The Gay Scene in Russia and Kazakhstan

Having served in Peace Corps in both western Russia and Kazakhstan, I feel that I can make a few general statements about the gay scene and community in these two countries and give advice for success as a gay Peace Corps Volunteer in this part of the world.

Our Pre-Service Training (PST) in Russia was held in a Moscow suburb, and my work site was located about 90 minutes from St. Petersburg, so I guess you could say that I had the epicenters of Russian gay culture at my disposal. I went to a few gay clubs in Moscow during PST, and I quickly realized how small, yet close-knit, the gay community there was. Everyone seemed to know one another or had dated one another at some point. The clubs and bars almost carried with them a ‘Cheers’ sort of attitude — a place where everyone knows your name. Over all the scene was underground, yet thriving. There were a handful of gay clubs, cafes, coffee shops, and even saunas available. It was quite incredible that in ten short years from the fall of the Soviet Union that such progress was made. Yet that progress still seemed quite limited considering that 10 to 11 million people lived in Moscow and its environs.

Despite the progress, there were many things that immediately caught my attention:
1) Many of the people who frequented the club were closeted in their day-to-day lives. Most of the drag queens at the club brought their own apparel with them and changed in the bathrooms when they got there.

2) Many of the gay clubs had at one time been raided by the police and/or shut down for violations of various city ordinances.

3) Most clubs and saunas have tyomni komnati, or dark rooms, which are basically the same back rooms that helped spread HIV in metropolitan areas in the United States twenty years ago.

4) There is a lack of regard for condom use by many young people in the gay community. They often trust one another’s word, and because of that, there is a rampant increase in STDs and HIV infections in the gay community in Russia. Because the epidemic is still in its relative infancy, many of the long-term effects have yet to be realized.

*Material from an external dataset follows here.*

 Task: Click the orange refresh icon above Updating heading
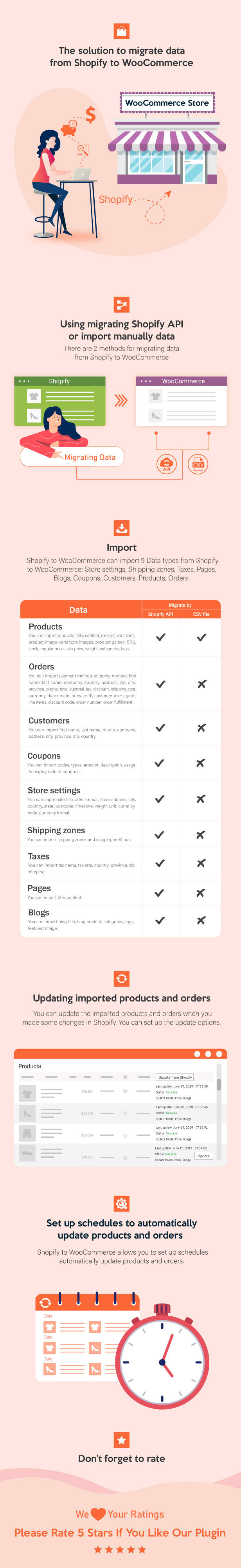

I saw many of the same things in St. Petersburg. In fact, in some St. Petersburg gay clubs, I actually ran into some of the people that I had met in the clubs in Moscow. Although St. Petersburg is more of an artistic and intellectual capital, the scene there is much smaller in comparison to Moscow. For many things in Russia, Moscow is the revered center of the universe, and everything revolves around it, and that includes the gay community. Anything from fashion trends to gay web sites comes out of Moscow and radiate from there to St. Petersburg and to the rest of the former Soviet Union.

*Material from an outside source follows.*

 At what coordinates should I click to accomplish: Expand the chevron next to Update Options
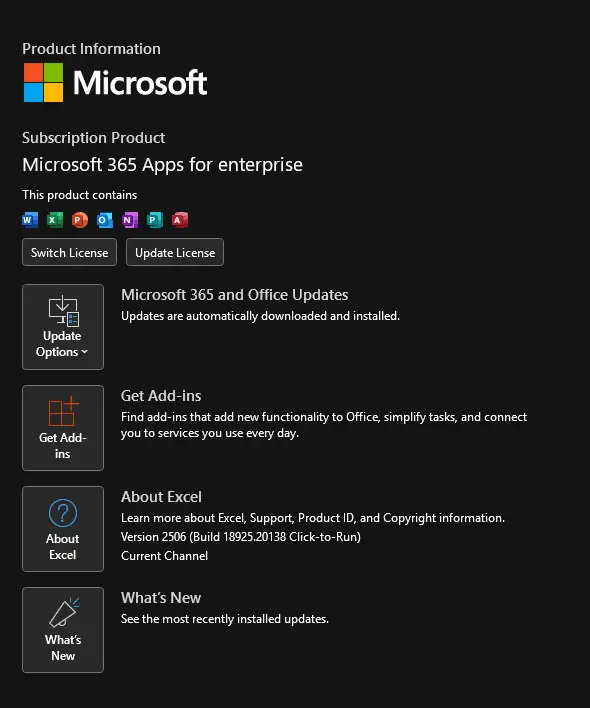[84, 352]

I was relatively closeted at my work site, although I was out to my Russian counterpart and to a few select students. I found this extremely helpful in the beginning since I was the only volunteer at my site, and there was really no one with whom I could talk about gay issues. Despite my proximity to St. Petersburg, the mentality of the average Russian in my community was closed. There was one particular incident in the spring semester that shocked my perceptions of my surroundings.